Do not uncork the champagne yet! There are risks to market

Over the past 18 months our recommended strategy has been “good & clean” investments and each our G&C portfolios have significantly outperformed the market (producing, overall, 20.7% outperformance vis a vis the BSE500 over the past 18 months).
Even in the wake of the reforms announced on September 13-14, we would recommend that investors stick to good & clean (rather than chasing high beta) albeit with greater weighting towards cyclicals (ex-banks) and lower weighting on FMCG & IT.

Our rationale for sticking to high quality investments are as follows:

>> TMC: The view from Kolkata is that TMC is likely to withdraw its ministers from the government in the coming days. With Parliament out-of-session until the last week of November, we don’t expect TMC to withdraw support for the government in the next two months. However, keeping in mind that two key political parties – TMC and SP – stand to benefit from an early general election, the winter session of Parliament (starting in the last week of November) will be a fraught affair with the UPA facing the possibility of having to show its strength on the floor of the house (without SP and TMC support).

Note that without the TMC (with 19 Lok Sabha Seats), the UPA critically requires the support of SP (with 23 Lok Sabha Seats) to show majority support on the floor of the Lok Sabha.

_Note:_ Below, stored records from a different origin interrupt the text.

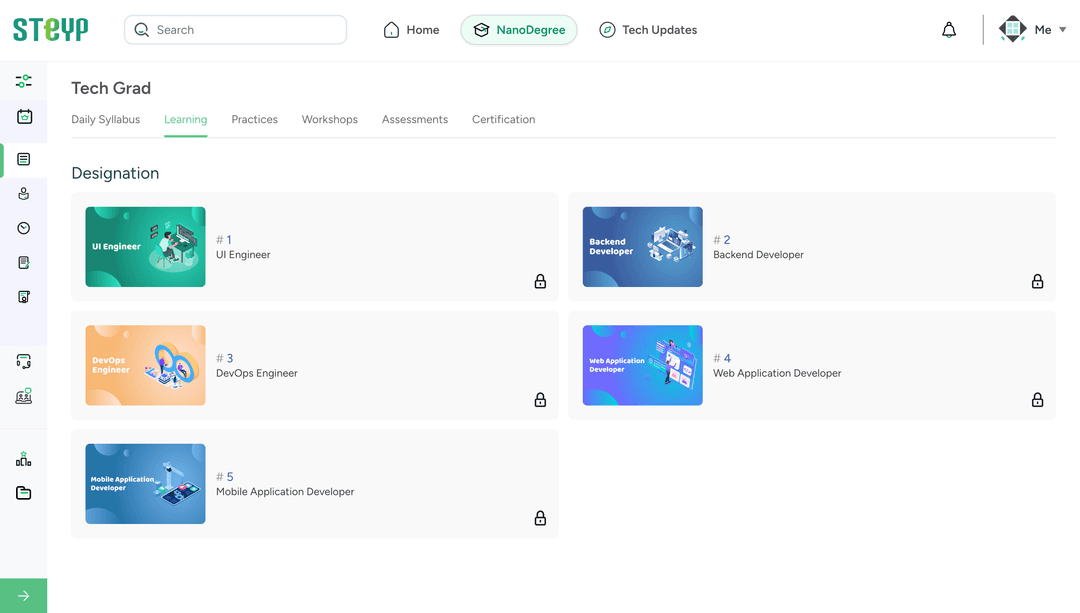Click the lock icon on UI Engineer card
The height and width of the screenshot is (613, 1080).
[540, 281]
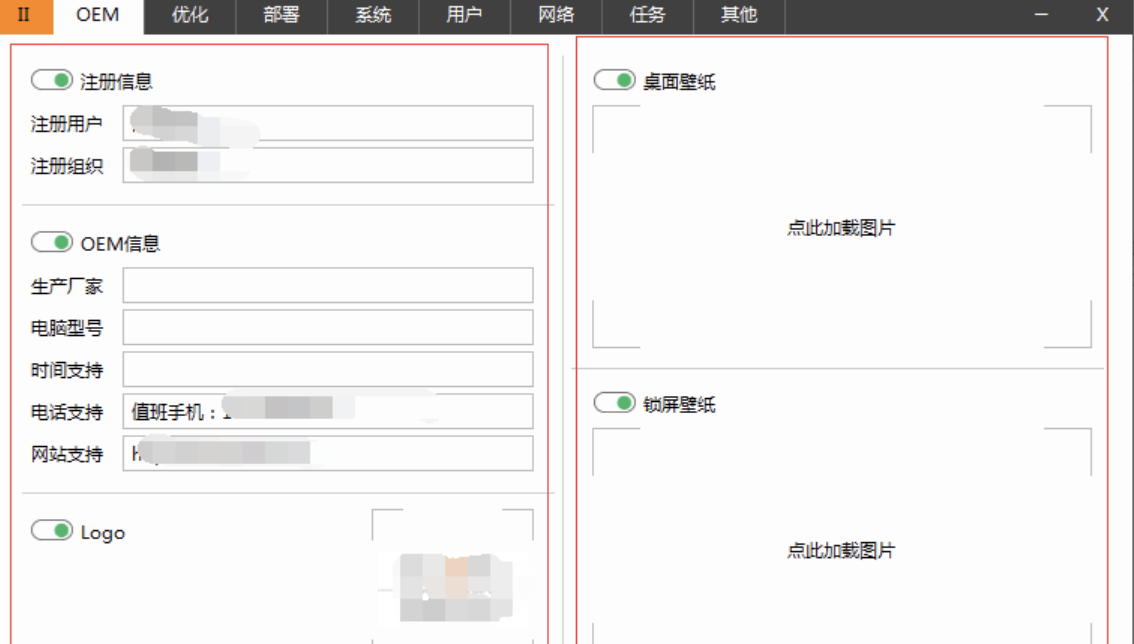Image resolution: width=1134 pixels, height=644 pixels.
Task: Open the 网络 tab
Action: click(554, 14)
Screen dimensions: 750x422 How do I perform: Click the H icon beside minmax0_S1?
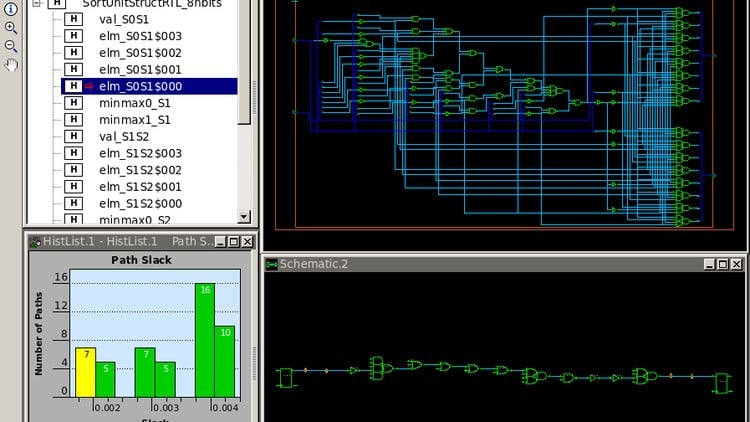73,103
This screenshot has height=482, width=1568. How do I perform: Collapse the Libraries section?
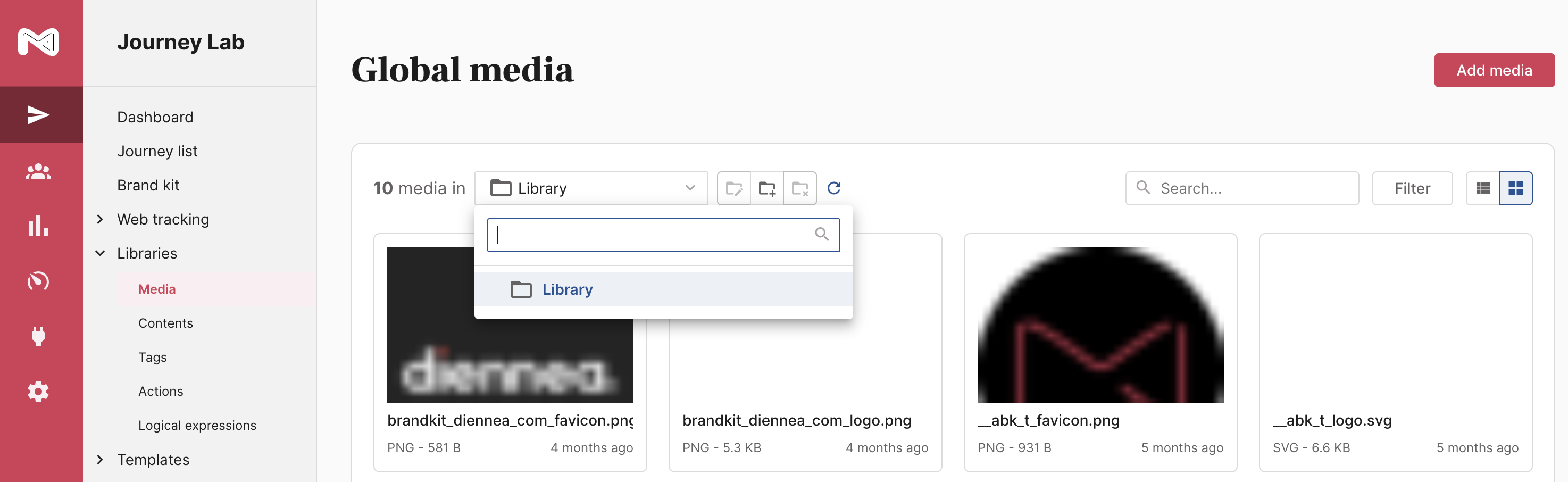tap(101, 253)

Our sense is that whatever it is that the UPA is trying with the SP, it is not working.

>> Coal-power-SEB tangle: None of the reforms that were announced last week can address the structural mess that is the coal-power-SEB tangle. To disentangle this mess, we need to see political leadership strong enough to take the following decisions: (1) Force Coal India to sign up to to punitive penalties if it does not deliver on its fuel supply agreements (FSAs) with the power companies; (2) Compel state governments to allow the power companies to pass on the higher cost of coal to the SEBs; (3) Force the SEBs to settle their dues with the power companies; and (4) Help the SEBs settle their debts with PFC, REC and PSU banks.

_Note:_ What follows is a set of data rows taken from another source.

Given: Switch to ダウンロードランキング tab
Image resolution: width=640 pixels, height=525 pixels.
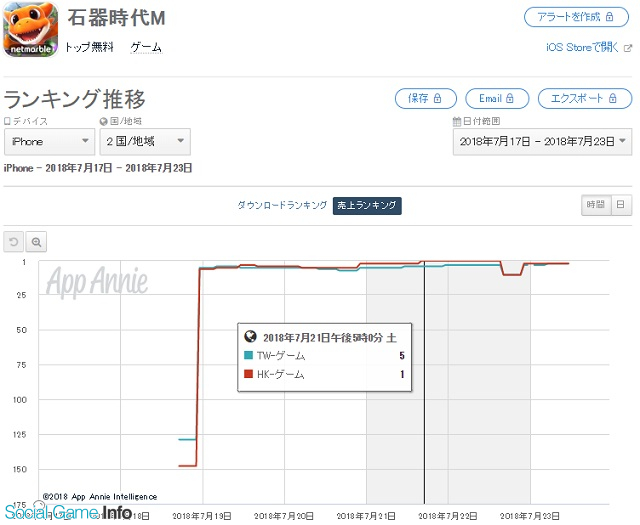Looking at the screenshot, I should click(282, 205).
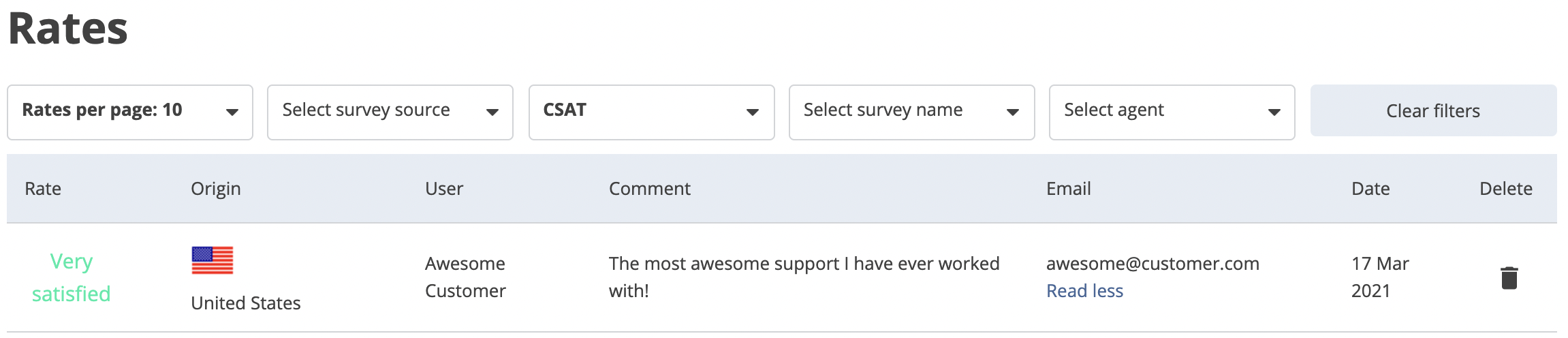This screenshot has height=338, width=1568.
Task: Click the Comment column header
Action: click(649, 189)
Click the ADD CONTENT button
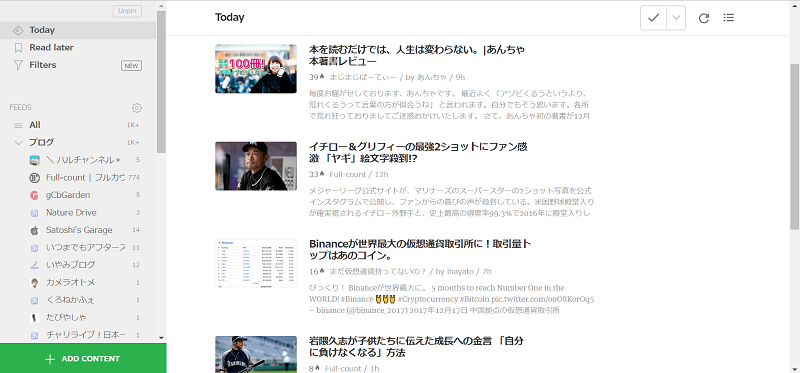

Tackling these issues needs co-ordination between the coal, power and finance ministries and the state governments. We are sceptical whether our political masters have the the appetite for a fight of this complexity and hence will watch this space carefully before becoming more structurally bullish on India.

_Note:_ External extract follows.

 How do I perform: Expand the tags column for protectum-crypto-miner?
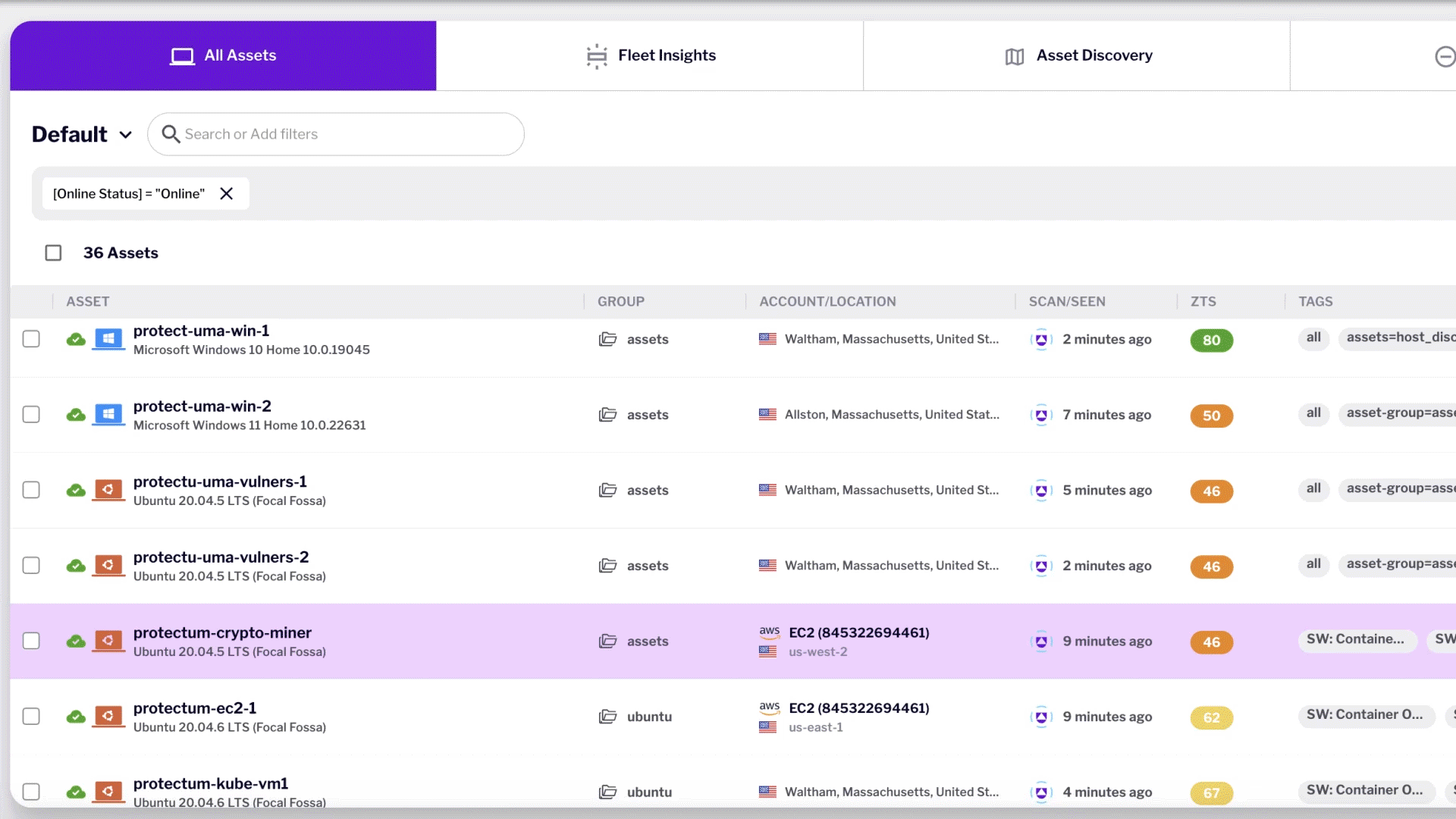1355,639
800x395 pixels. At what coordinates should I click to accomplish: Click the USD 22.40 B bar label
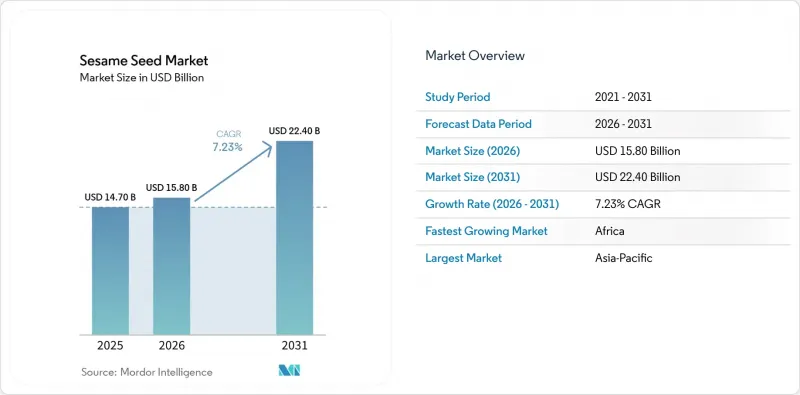pos(294,131)
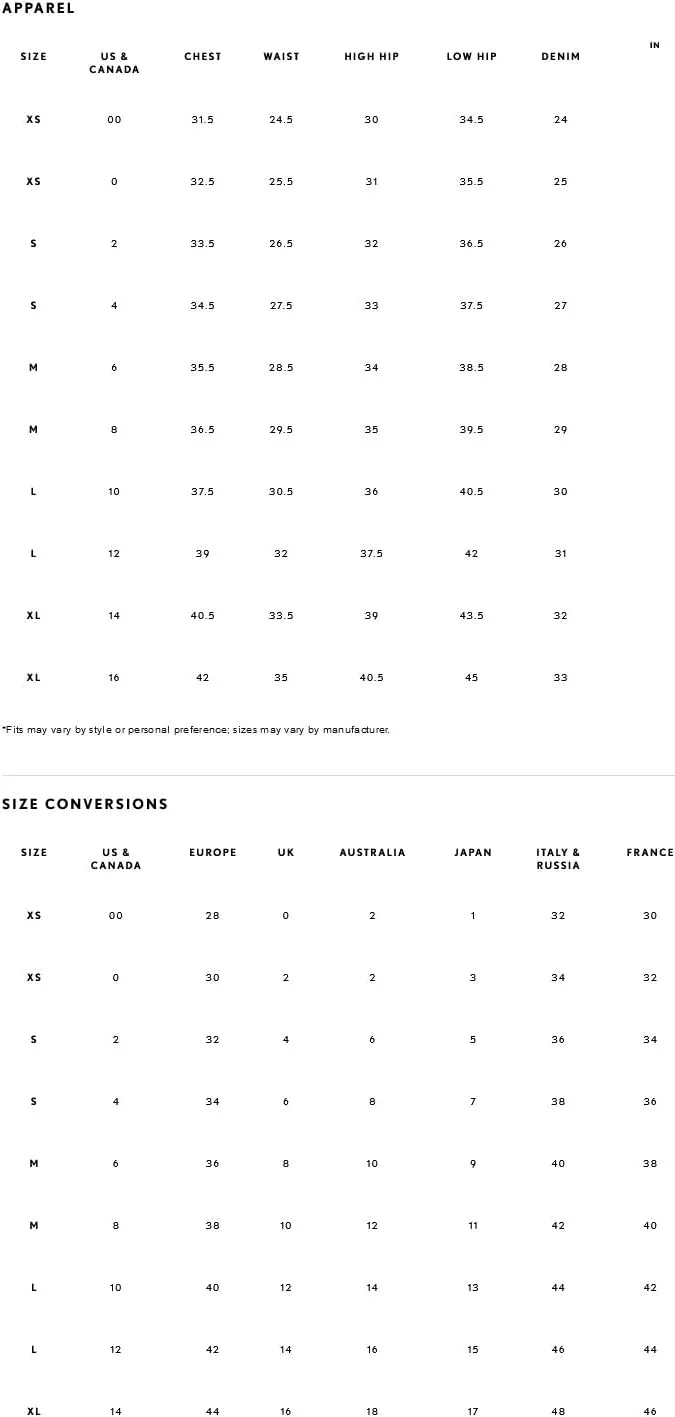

>> Deluge of fresh paper: The government announced its intentions on 14th Sept to raise around $2.7bn from disinvestments in FY13. An educated guess about the QIP pipeline suggests that about $2 billion of equity is waiting to be raised in FY13. That suggests a total of around $5bn of fresh paper is about to hit the Indian market.

Issuance on this scale will temper the rally in the Sensex significantly (and dilute shareholders of companies with broken balance sheets).

That being said, credit should go to the finance ministry for preempting this issue by urging politicians to embark upon an “outreach and appeasement” programme (FIIs in the US will be at the receiving end of such a program this week and next) aimed at talking up India’s prospects.

Pending constructive progress on above, we will continue sticking to our Sensex 19,000 target (and hence live with the risk of the market overshooting this target).

We reiterate that the way forward is via good & clean stocks albeit with a greater weighting towards cyclical sectors (excluding banks).

We have increased our weights on the following sectors: auto (from 10.3% of the portfolio to 11.6%), auto ancillaries (from 1.8% to 2.2%), capital goods (from 2.3% to 3.2%), construction (from 4% to 4.7), industrials (from 2.6% to 3.5%), Infra (from 0.7% to 1%) and metals (from 4.5% to 7.1%).

We have decreased our weights on the following sector: FMCG (from 14.9% to 10.7%) and IT (from 14.1% to 11.1%).

Such a strategy should, we believe, give investors upside exposure to this rally and the impending economic recovery without exposing to them the busted balance sheet plays which rise and fall before you can say “the India story is still alive”.